- Document excerpt
The advice to avoid socialising put pubs back in the position they were in before they had to close in March 2020 – being allowed to stay open, but with many people staying away. “Closure by stealth” was how many commentators described it, with Greene King telling the BBC that bookings were down 70-80% on December 2019 levels in some parts of the country, saying there was lockdown “in all but name”. Fuller’s also caused shockwaves by announcing it was closing some of its busiest city pubs indefinitely, with central London pubs being hit hard by government advice to work from home as well as the scientists warning against socialising.
The British Beer and Pub Association (BBPA) said that 37 million fewer pints would be sold this Christmas than normal, underlining how breweries are hit hard as well as pubs, with total losses estimated at nearly £300 million, with three million cancellations recorded in the week after the advice changed. The British Institute of Innkeeping (BII) conducted a survey of 500 mostly independent pub members revealing trade was significantly down for 78% of them, with one in four planning redundancies and others reducing staff hours.

- Stored data

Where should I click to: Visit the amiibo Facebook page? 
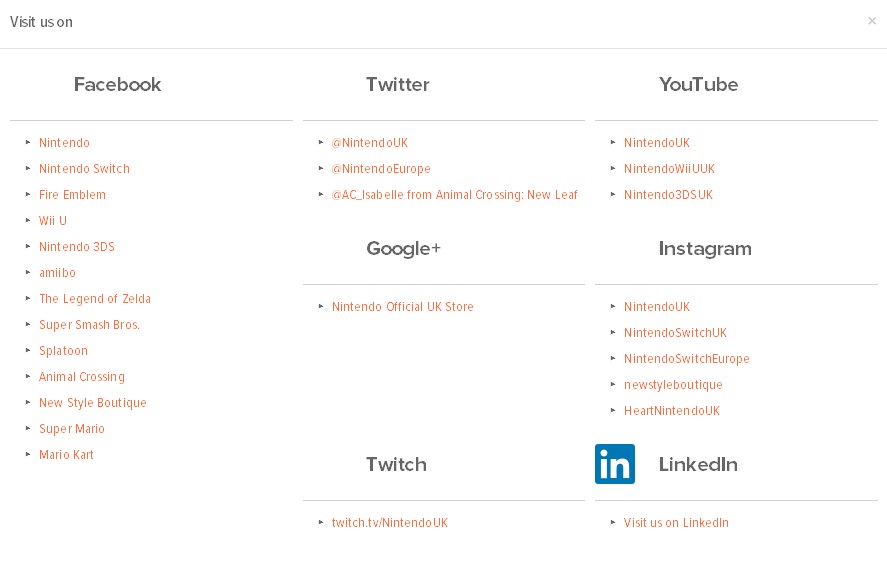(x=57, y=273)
--
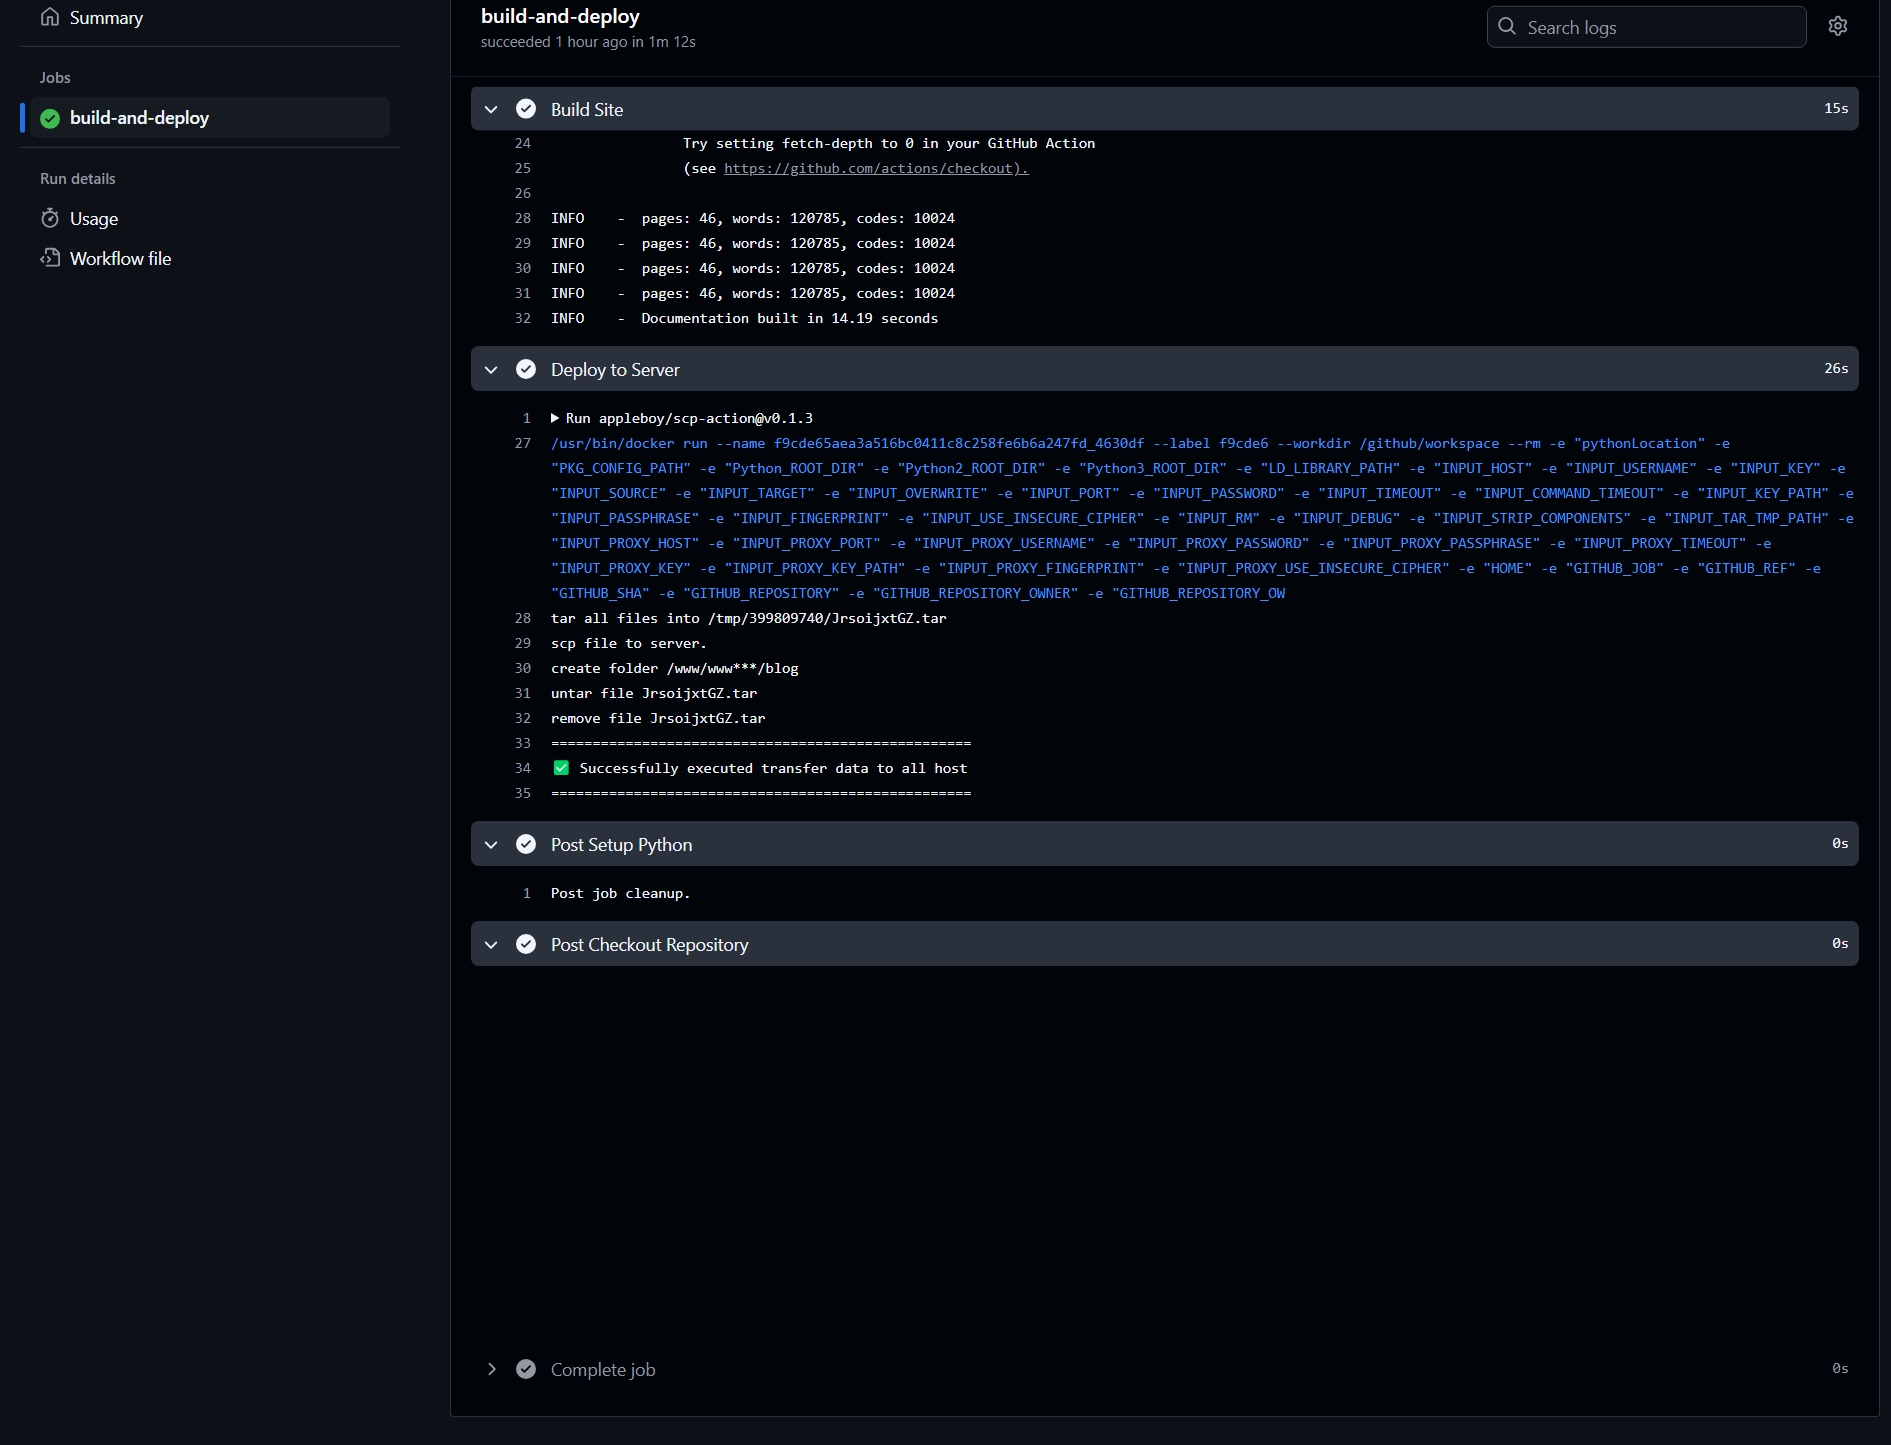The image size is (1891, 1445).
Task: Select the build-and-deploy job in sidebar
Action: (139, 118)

- Work item
Answer these questions from the excerpt on pubs and the advice against socializing:
(a) By how much did Greene King say bookings were down on December 2019 levels in some parts of the country?
(b) How many fewer pints did the British Beer and Pub Association say would be sold this Christmas than normal?
(c) In the British Institute of Innkeeping survey, for what percentage of members was trade significantly down?
You won't need the entries here.

- Written solution
(a) 70-80%
(b) 37 million
(c) 78%